Extract:

# Insurance Cancellation for Chickens (farm animals).



## Jim (Sep 26, 2012)

Hi all, I have a customer that bought chicks from me last august, and is now having issues with Homeowners Insurance. I have reached out to my Facebook community, but wondering if any of you have ever heard of such an issue. 

"...wondering if anyone can help a fellow chicken friend. They live in Pearland(Texas), yet outside the city limits. They have 3 hens, and have been informed that since they have farm animals and live in a subdivision where there is less than 2 acres between homes, they must get rid of their chickens, or have their homeowners policy canceled. They have checked with 4 other companies and been told the same thing. The area they live in does not have issues with chickens, and I know other (nearby)cities(such as Galveston) allow chickens in town, yet those people surely have homeowners insurance. Any help or advice, anyone?..."

Jim


----------



## MelTx (Jan 28, 2014)

I think it depends on the insurance. There was a house in downtown here that had EMUS for YEARS in their backyard and I'm fairly sure they had insurance. it may be a instance of "what they don't know won't hurt you" kind of thing. But I know there are people in town and out of city limits that have chickens and I'm sure they have insurance.


----------



## robin416 (Sep 8, 2013)

I would be checking with the state's insurance commissioners office. They will have a list of insurance companies that may not have issues with the poultry. They might also have rules in place that would prevent this type of thing.


----------



## Jim (Sep 26, 2012)

That is another idea, I will have them check with robin. I know we would not meet that criteria, as we ar on only 1 acre, and neighbors around are close, and Mose are on much less land. 


Jim


----------



## robin416 (Sep 8, 2013)

Every state is so different where insurance is concerned, its hard to recommend one. Farm Bureau is big here in the SE. I've got State Farm but live in the country. Add in the differences it becomes one of those head banging situations that those of us not living there or in a suburb are really no help at all.


----------



## Jim (Sep 26, 2012)

Come to think of it, I am going to post this on the Texas Thread, probably a good place to grow more local input.

(Word and element locating data)

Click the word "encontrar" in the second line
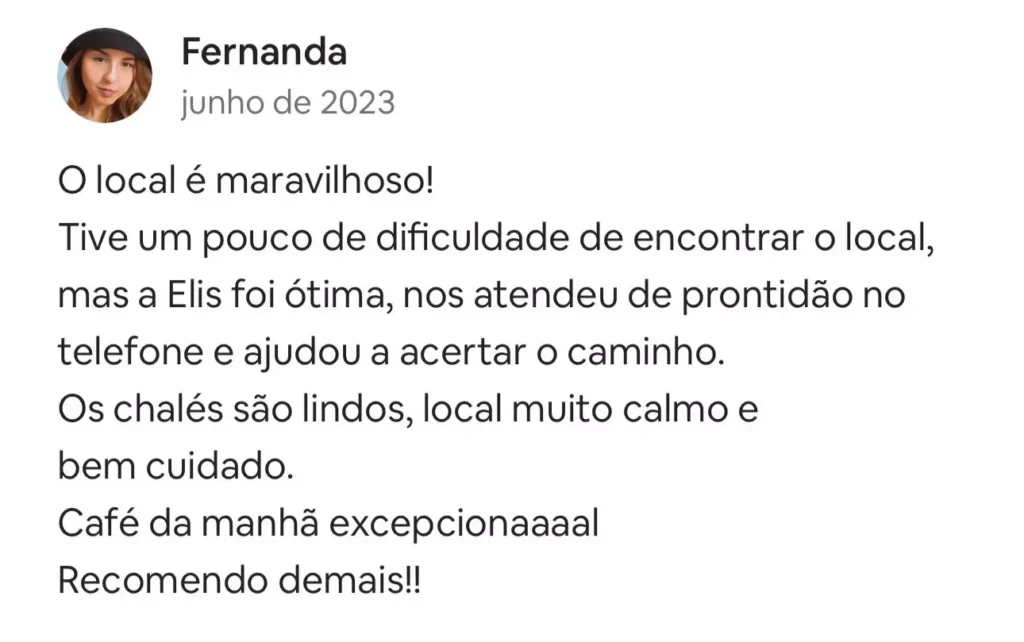The image size is (1024, 642). click(x=684, y=240)
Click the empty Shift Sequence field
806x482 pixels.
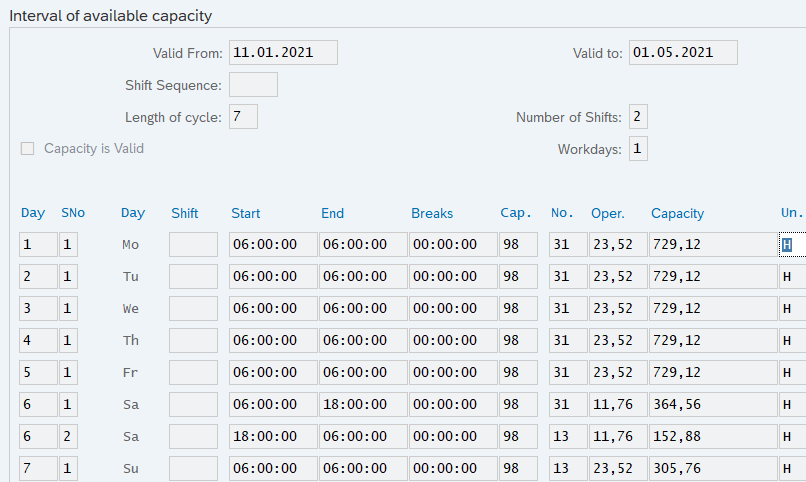[253, 85]
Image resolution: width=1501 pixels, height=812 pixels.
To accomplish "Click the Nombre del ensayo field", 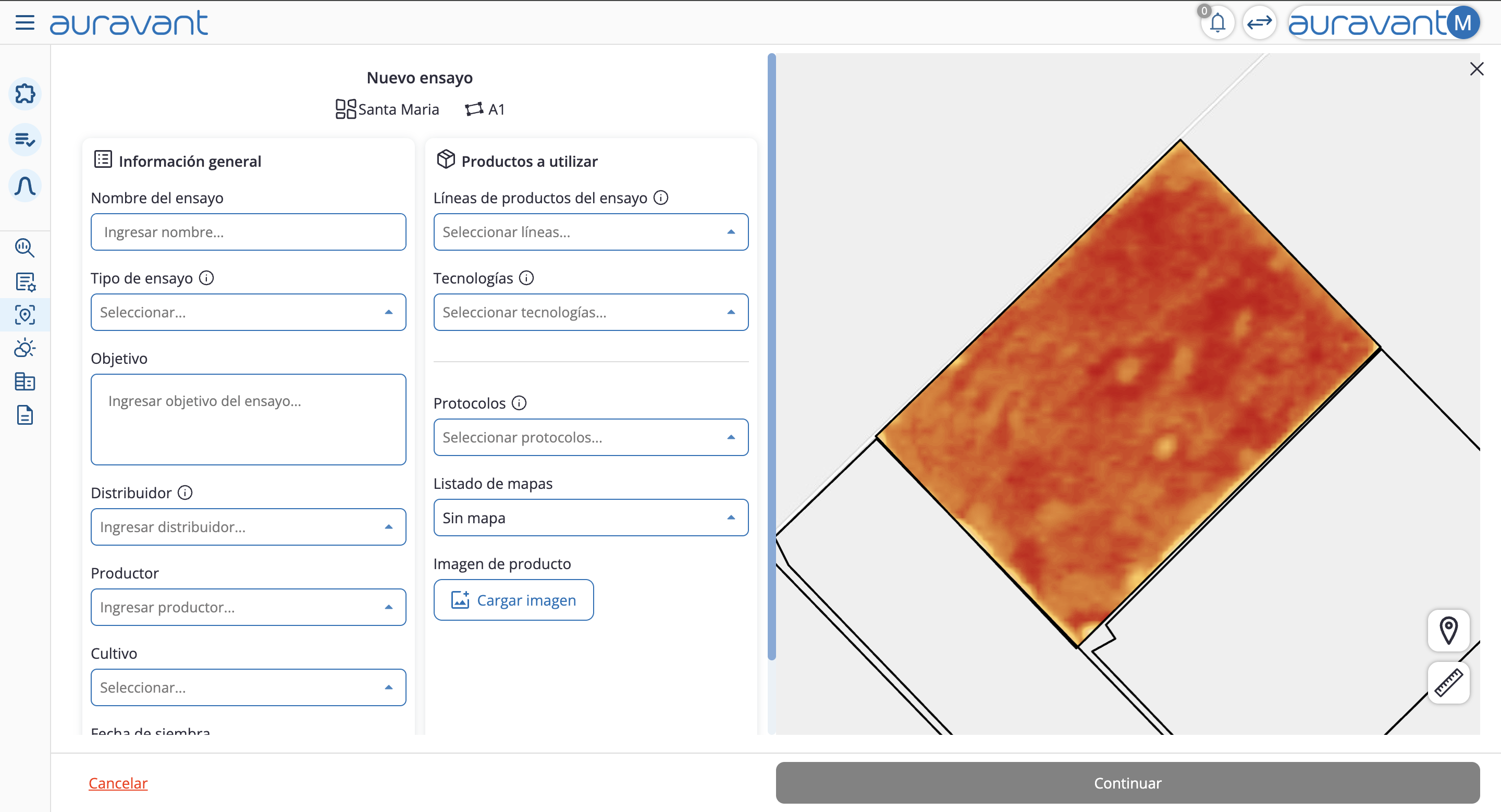I will 248,232.
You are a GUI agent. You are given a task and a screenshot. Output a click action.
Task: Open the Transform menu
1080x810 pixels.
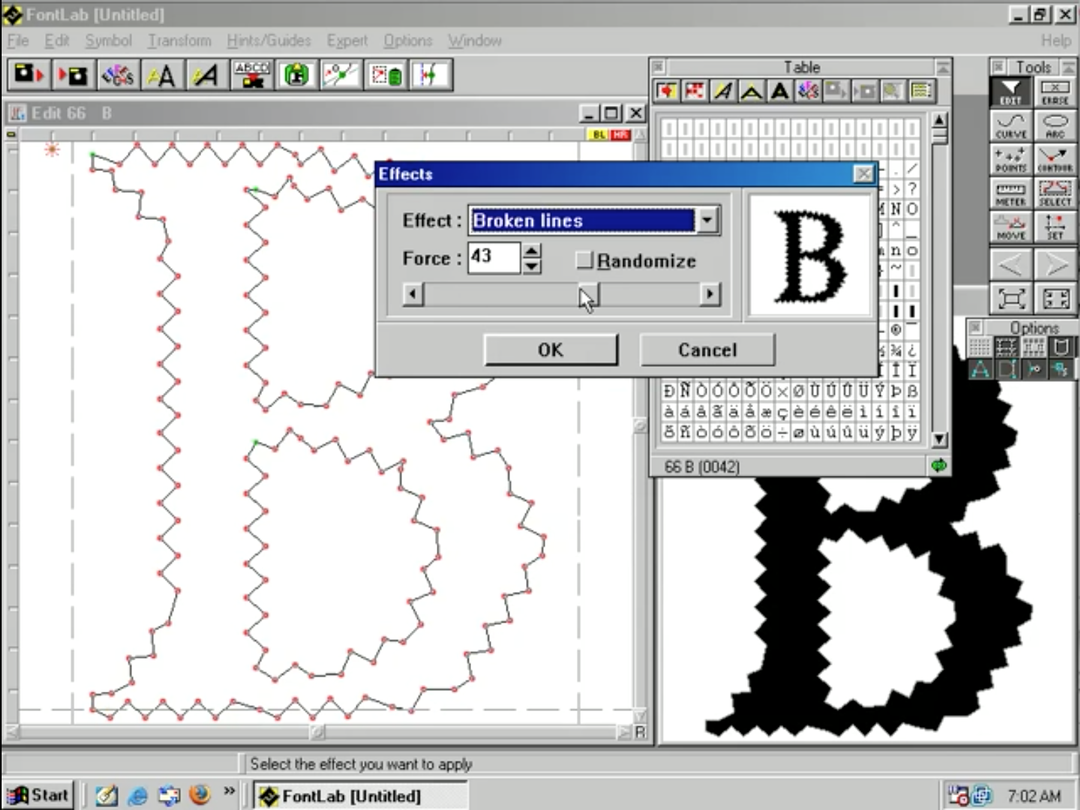click(179, 41)
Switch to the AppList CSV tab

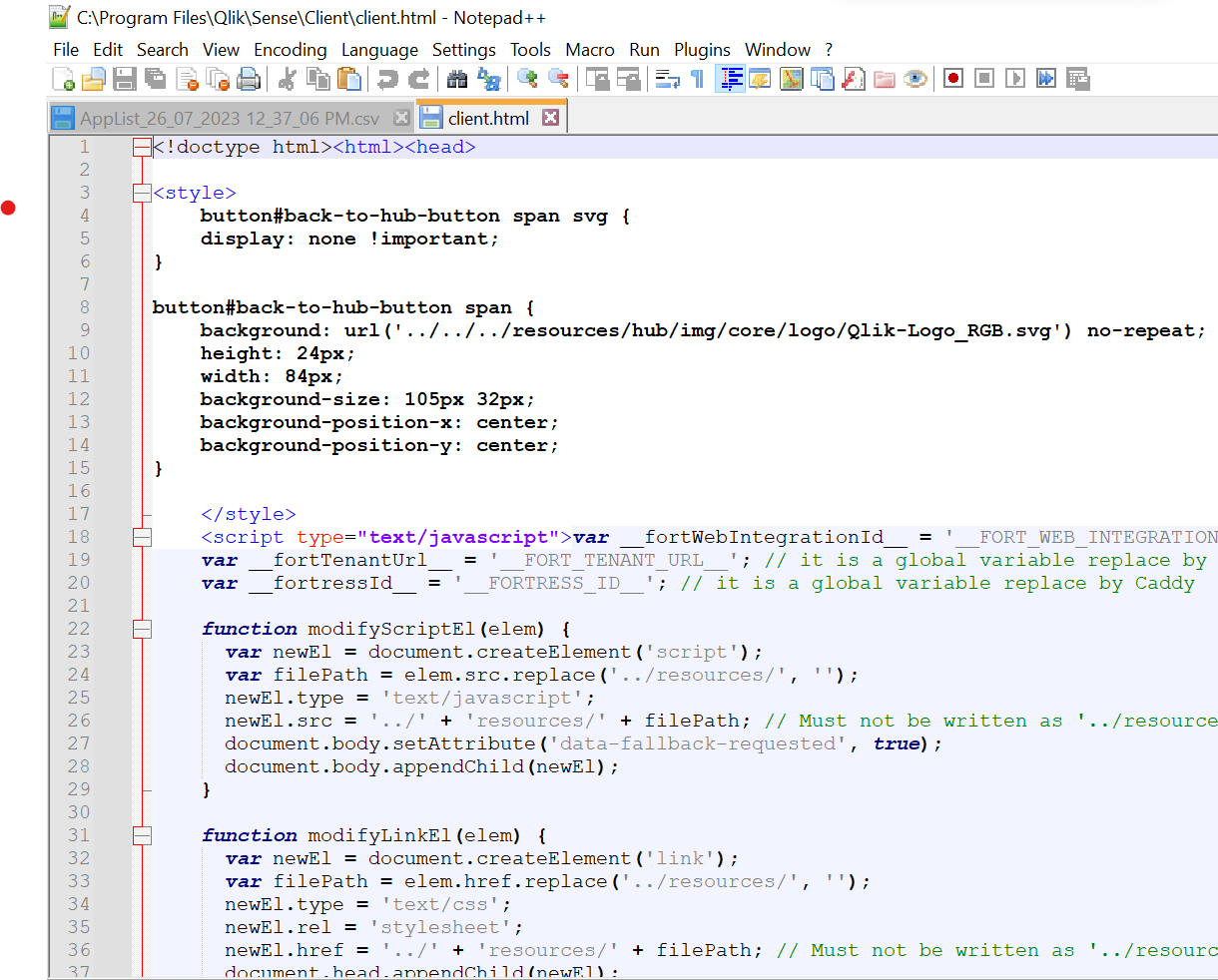point(220,117)
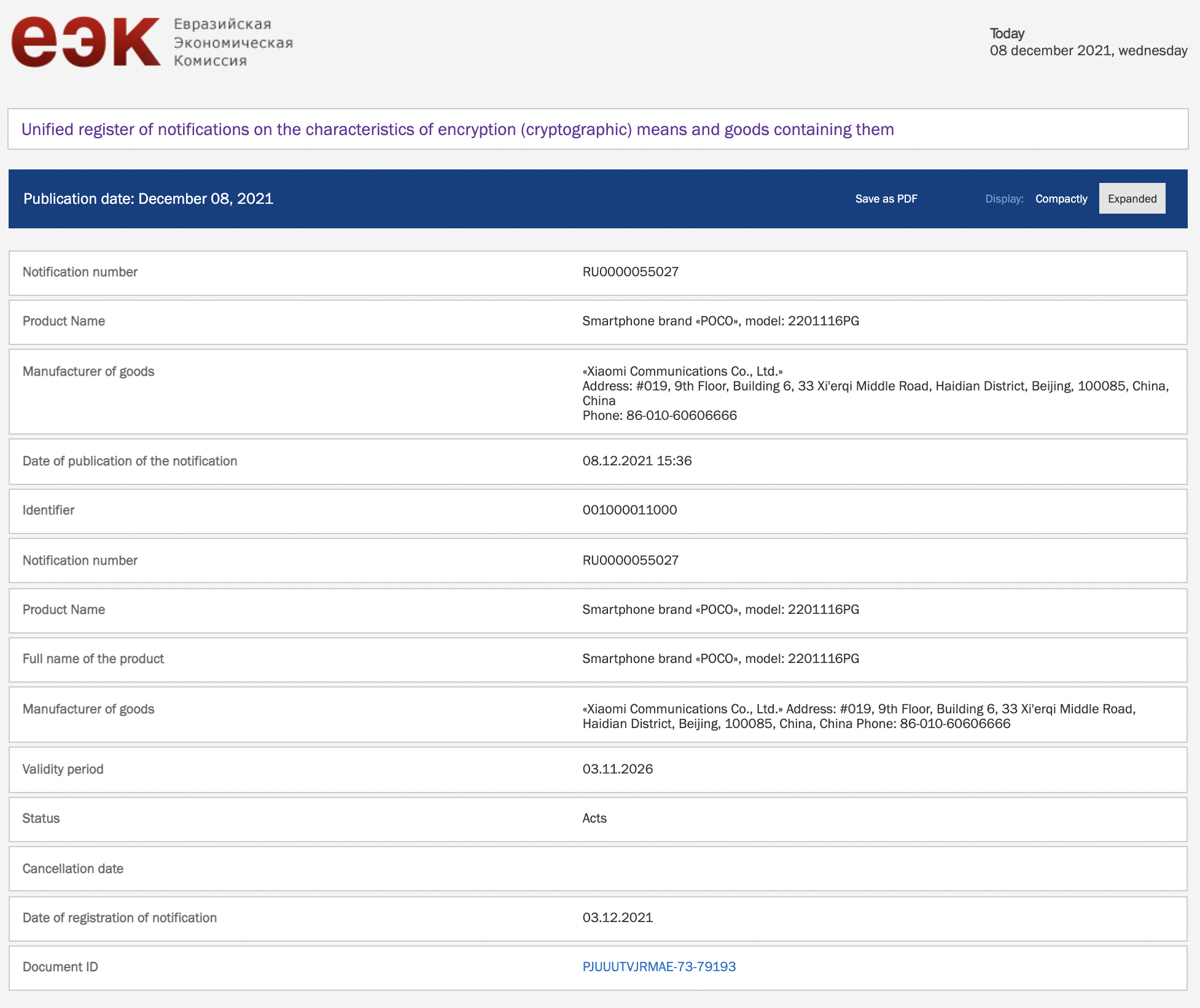1200x1008 pixels.
Task: Click the empty Cancellation date row
Action: 597,869
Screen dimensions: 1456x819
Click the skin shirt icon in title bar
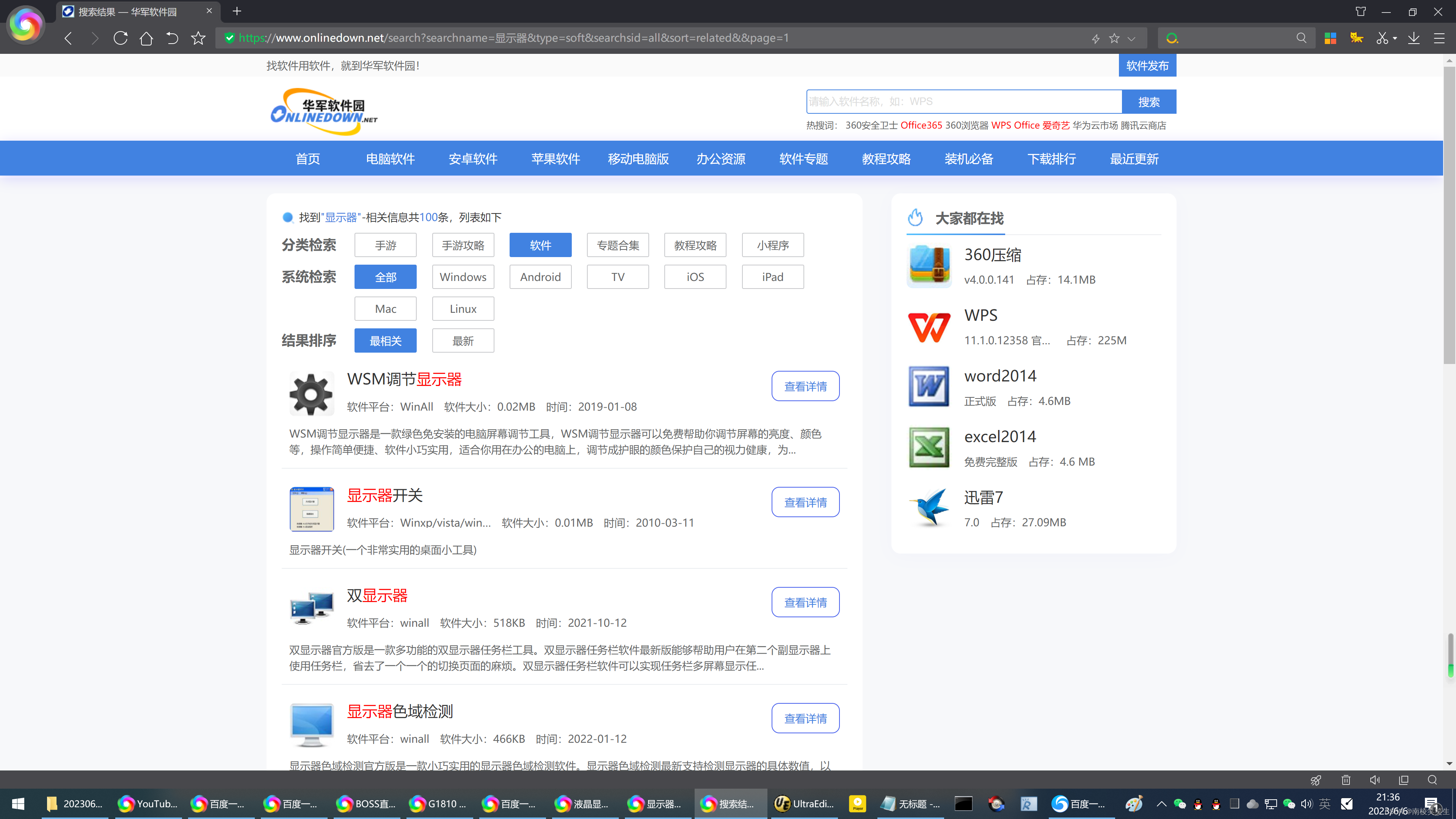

Exercise aim:
Reproduce everything from "That is another" down to "help at all." in the thread on insurance and chickens.

Result:
That is another idea, I will have them check with robin. I know we would not meet that criteria, as we ar on only 1 acre, and neighbors around are close, and Mose are on much less land. 


Jim


----------



## robin416 (Sep 8, 2013)

Every state is so different where insurance is concerned, its hard to recommend one. Farm Bureau is big here in the SE. I've got State Farm but live in the country. Add in the differences it becomes one of those head banging situations that those of us not living there or in a suburb are really no help at all.